The Passion reveals the obvious biblical truth that Mary, like no other, shared in that suffering of Jesus Christ, as “Co-redemptrix.”  As St. Teresa of Calcutta exclaimed, “Of course, Mary is the Co-redemptrix.   She gave Jesus his body, and the offering of his body is what saved us.” 

The scenes of The Passion profoundly depict Our Lady’s role as Co-redemptrix with Jesus. In fact, a well -known Italian journalist stated that The Passion of the Christ could also have been justifiably called, “The Story of Mary Co-redemptrix.

For example, in the film, it is Mary alone who understands when Jesus has been arrested that “It has begun.” What has begun? The unified mission of Jesus, the Redeemer, and Mary, the Co-redemptrix, to redeem the world.  

When Mary walks the way of the Cross with Jesus, she stands opposite Satan.  She is his opponent. Mary’s role with Jesus to “crush the head of Satan” is powerfully dramatized.

In the Calvary scene, the dying Redeemer gives his own mother to become the Spiritual Mother of All Peoples, when he says from the cross, “Behold your Mother” (Jn. 19:27).

In the final Calvary scene, Mary becomes a living Pietà, holding the dead body of her Divine son, she looks to us all as our loving Co-redemptrix, who suffered in union with Jesus, and calls us all to appreciate the price of our redemption.

There are a lot of deep theological truths that Mel Gibson wove into the Passion of the Christ.  In this chaotic, confused age, we need truth.

__Task instructions__: Edit the commentary on The Passion of the Christ, starting at "When Mary walks" and ending at "of our redemption.", so that "opponent" reads "adversary".

__Recorded data__:
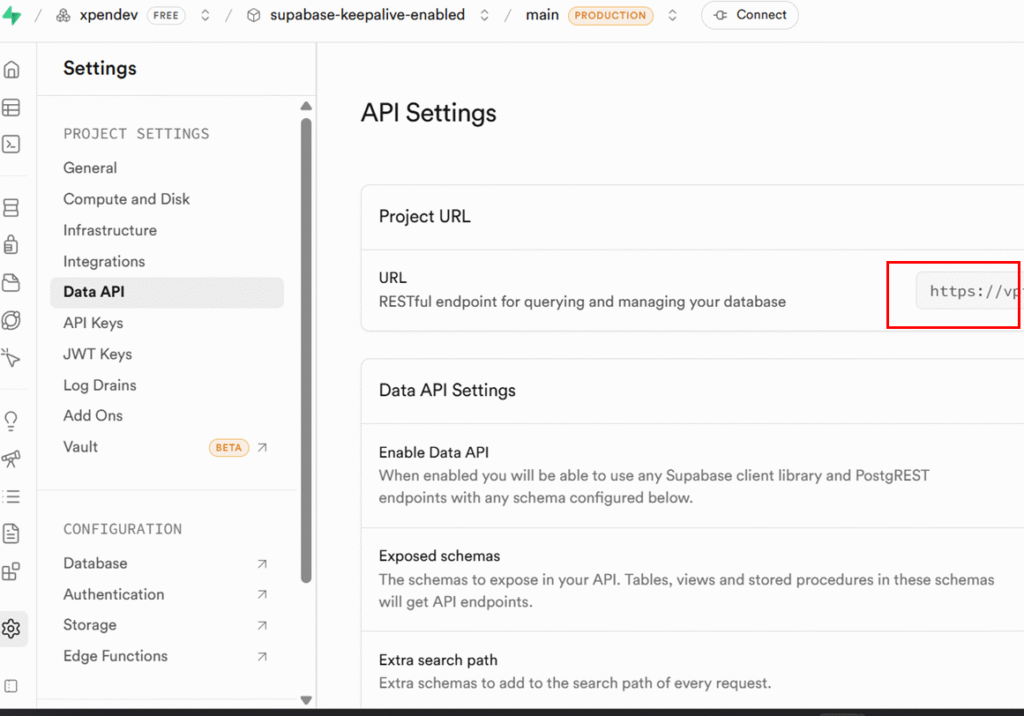Open the Database icon in left sidebar
The height and width of the screenshot is (716, 1024).
coord(11,208)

__Task response__:
When Mary walks the way of the Cross with Jesus, she stands opposite Satan.  She is his adversary. Mary’s role with Jesus to “crush the head of Satan” is powerfully dramatized.

In the Calvary scene, the dying Redeemer gives his own mother to become the Spiritual Mother of All Peoples, when he says from the cross, “Behold your Mother” (Jn. 19:27).

In the final Calvary scene, Mary becomes a living Pietà, holding the dead body of her Divine son, she looks to us all as our loving Co-redemptrix, who suffered in union with Jesus, and calls us all to appreciate the price of our redemption.